Публика не унималась и начала его «разыгрывать». Хором запели:
Перцев в путь собрался,
Но тут же нализался,
Об сморчок запнулся
И до утра свернулся.
– Барыня, не плошай,
Барыня, не замай.
– Ар-р-рапы! Пискуны, стервятники, – орал он. – Увидим, что запоете, свистуны.
Тихо, нехотя, как оплеванный, под общий гул смеха побрел он от тисков и от машин, дошел до умывальной комнаты, хотел было одеться, но не совладал с собой и заснул у порога.

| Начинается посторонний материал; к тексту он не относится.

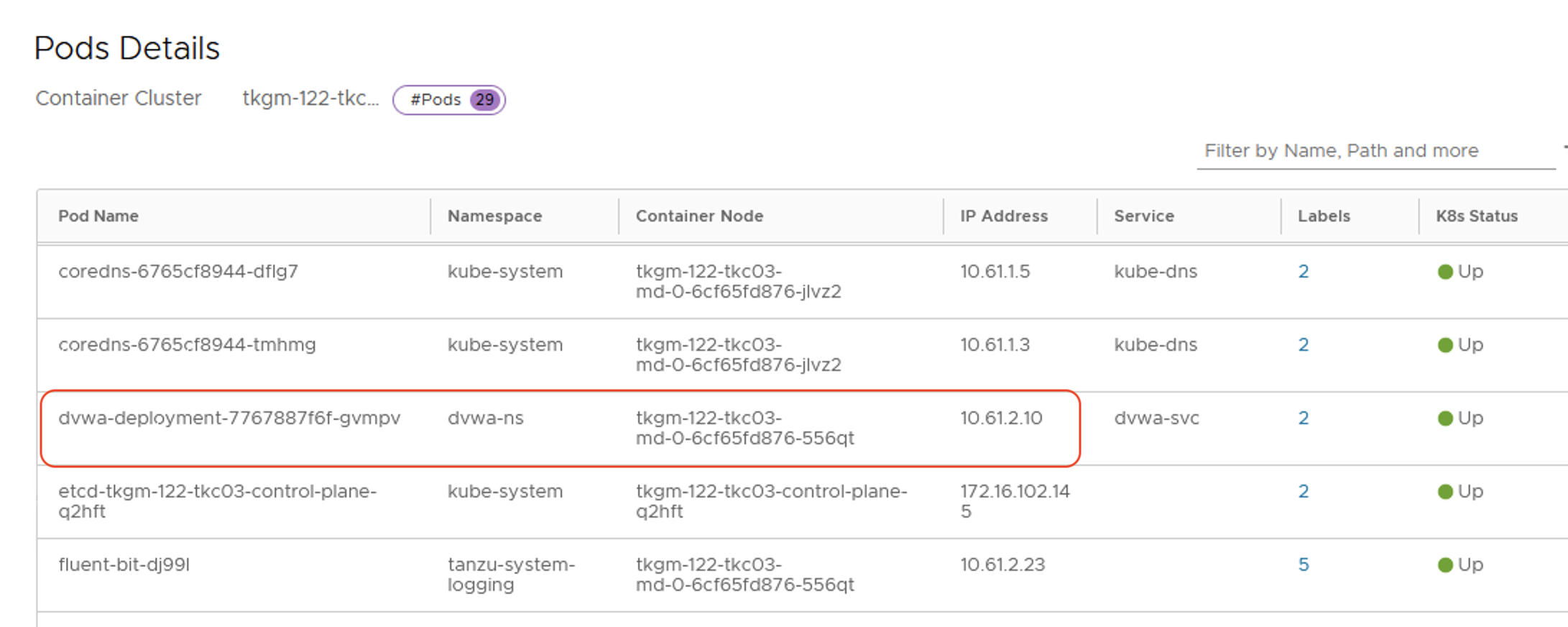Sort by Namespace column header
1568x627 pixels.
pos(494,216)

А в это время к кипятилке то и дело подходили рабочие подслушать, что делают малыши. Рассказывали, прибавляли, привирали.
Начало светать.
Белели окна. Завод нудно, тоскливо пел свои вечные песни, невеселые, однотонные, безотрадные. Дремалось. Злость часто пробегала у людей на жизнь, осудившую их работать в мучительной, безотрадной дремоте. Злость переходила в тоску. В эти часы утренней смены как-то особенно желчным казался мир. За беспокойной думой незаметно обрывалась работа, опускалась пила, замирали как будто станки, и глаза работников, поймав ближайшую точку, терзали ее усталым, диким, не то плачущим, не то бичующим взглядом. Все больше одолевала дрема, подкашивались ноги, туловище вздрагивало, и, немного очнувшись, работники скрежетали зубами и вновь начинали работу, лишь бы заглушить терзания, подступавшие к груди, к горлу.

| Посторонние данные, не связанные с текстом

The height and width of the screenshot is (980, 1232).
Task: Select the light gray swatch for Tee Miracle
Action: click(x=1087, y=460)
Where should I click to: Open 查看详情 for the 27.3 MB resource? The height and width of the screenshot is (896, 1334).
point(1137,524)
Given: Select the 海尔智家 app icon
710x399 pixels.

И вдруг из глубины завода вырвались, понеслись по притихшим мастерским, зазвенели шумы детских бодрых криков. Заголосили, засмеялись, забегали, радостно заговорили… А то присерьезятся, соберутся в ручку, призовут старосту, скажут два слова с детским достоинством, с открытой, прямо в глазах написанной верой в новую жизнь, первый раз постигаемую светлым, как янтарь, детским умом.